Masyarakat NTB menunjukkan protesnya dengan menggelar demonstrasi ke Polda NTB, menuntut supaya polisi memproses secara hukum. Di kesempatan ini pun kembali media mengarahkan pemberitaan pada penegakan hukum. Tindakan rasisme SHS bisa diproses. Ditengah upaya pencarian SHS, dunia maya kembali ramai dengan munculnya akun yang meragukan penghinaan terhadap TGB. Pada kesempatan ini juga media massa tidak gegabah dan terpancing viral. Bukti kebenaran kasus yang menimpa TGB selain foto surat permohonan maaf SHS, ada foto TGB dan SHS di pos polisi Bandara Soekarno-Hatta. Di sisi lain, ada laporan dari kelompok pengacara pada lima akun media sosial yang menuduh penghinaan TGB adalah fiktif. Kasus yang menimpa TGB diatas bisa jadi menjadi bahan bakar amarah. Selain tidak agresif dalam tataran isu rasisme. Pers lebih menyoroti soal penghinaan personal. Publik juga dicerahkan upaya menyampaikan protes dengan saluran yang tepat. Mulai dari demonstrasi hingga laporan resmi ke polisi. Dan paling utama langkah klarifikasi dari TGB menjadi amunisi utama meredakan ketegangan publik.

Dapat ditarik kesimpulan, pers bisa menjinakkan viral yang ada di dunia maya. Setiap kabar yang beredar ditelusuri secara tuntas. Pers mengkonfirmasi pada pihak terkait secara langsung. Tidak gegabah menyajikan berita khususnya yang terkait dengan SARA. Pers tidak lagi berkutat pada tataran sumber masalah, pers harus lebih mengarahkan pada hal-hal solutif. Tentu saja prinsip jurnalisme damai harus dikedepankan. Menghilangkan stigma bad news is good news,  tetap memegang good news is good news.

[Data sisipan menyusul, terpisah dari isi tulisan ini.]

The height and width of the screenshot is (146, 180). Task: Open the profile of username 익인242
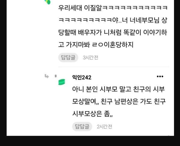[82, 78]
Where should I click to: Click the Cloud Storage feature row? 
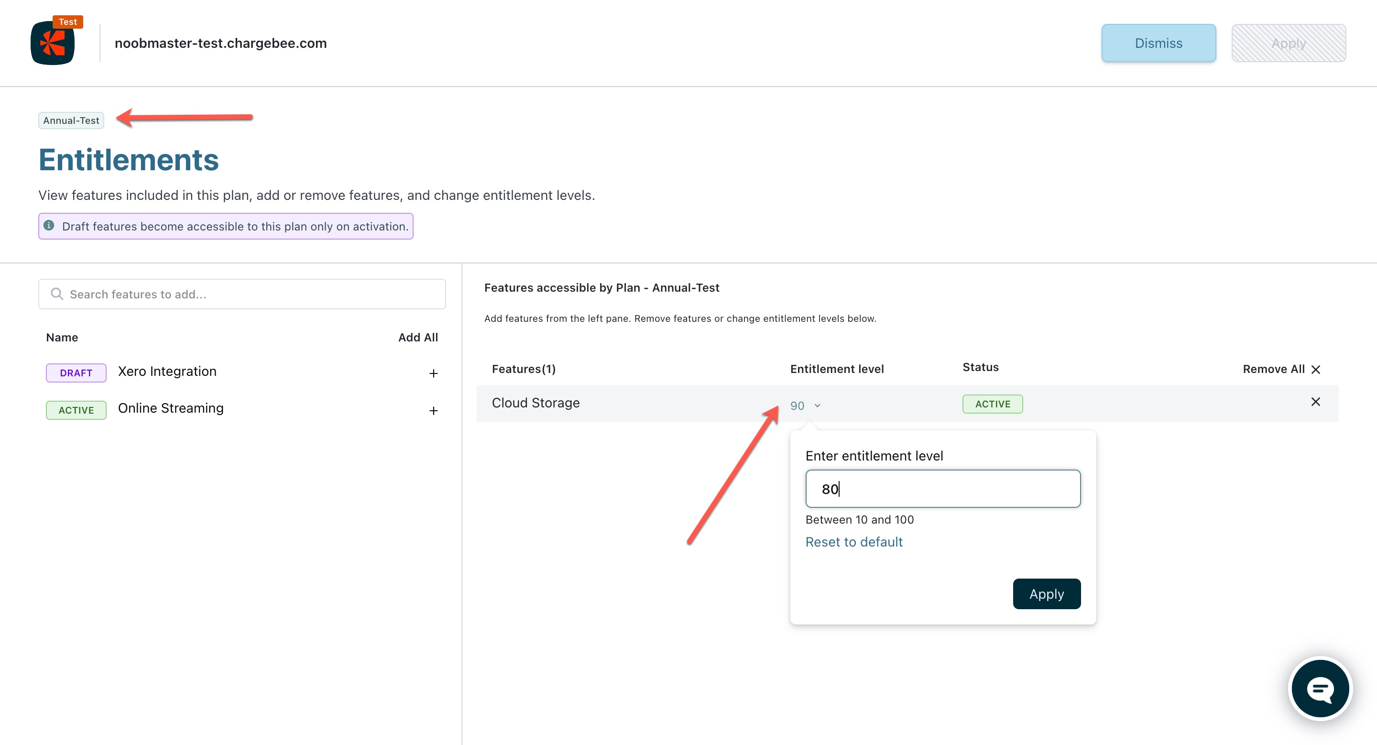(536, 403)
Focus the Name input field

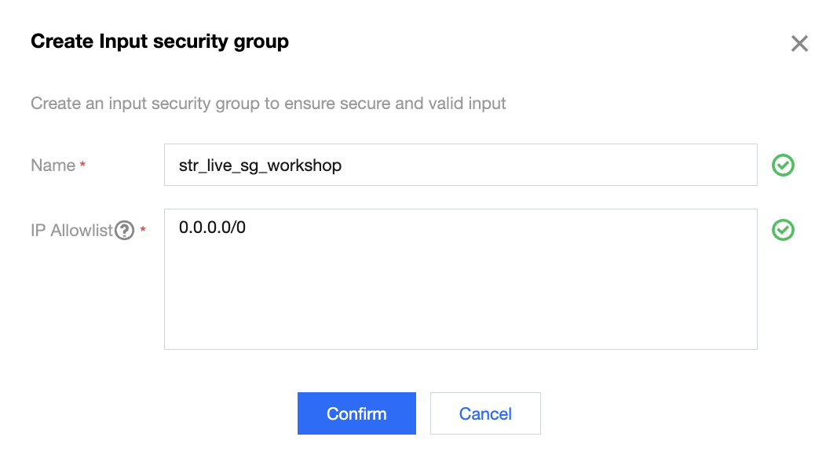click(461, 165)

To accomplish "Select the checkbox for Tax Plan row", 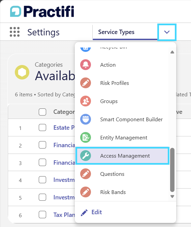I will (x=42, y=215).
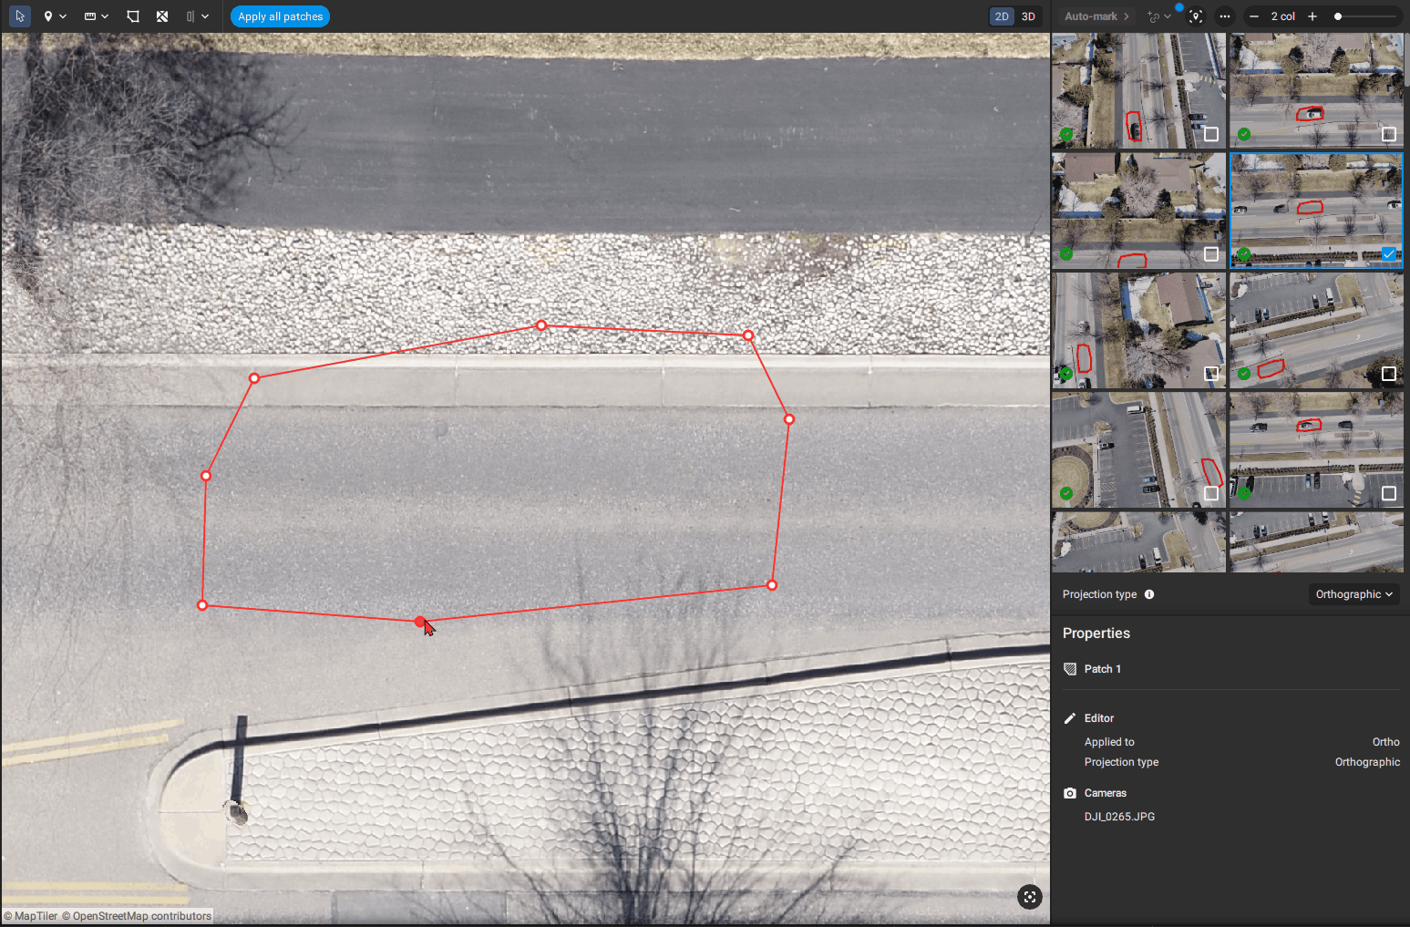Switch to the 3D view tab
The width and height of the screenshot is (1410, 927).
(x=1028, y=16)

Bagi publik sendiri, dilarang keras cepat masuk dalam pusaran informasi di dunia maya. Utamanya yang menyangkut kasus atau isu-isu berbau SARA. Bila tanpa konfirmasi dan tidak ada kecocokan dengan berita di banyak media massa, informasi itu bisa masuk kategori hoax dan fitnah. Publik harus berani mengambil sikap mengambil informasi dan berita produktif. Masyarakat tidak boleh apatis dengan media massa. Sebenar apapun informasi yang viral di media massa, tetap saja pemberitaan media massa adalah acuan. Pers bekerja  diatur oleh Undang-Undang Pers. Wartawan harus bekerja mematuhi 11 pasal kode etik jurnalistik. Seperti termuat pada Pasal 1, wartawan Indonesia bersikap independen, menghasilkan berita yang akurat, berimbang, dan tidak beritikad buruk. Kata berimbang dalam pasal penegasan setiap pemberitaan menjunjung tinggi konfirmasi dari semua pihak dalam berita.(*)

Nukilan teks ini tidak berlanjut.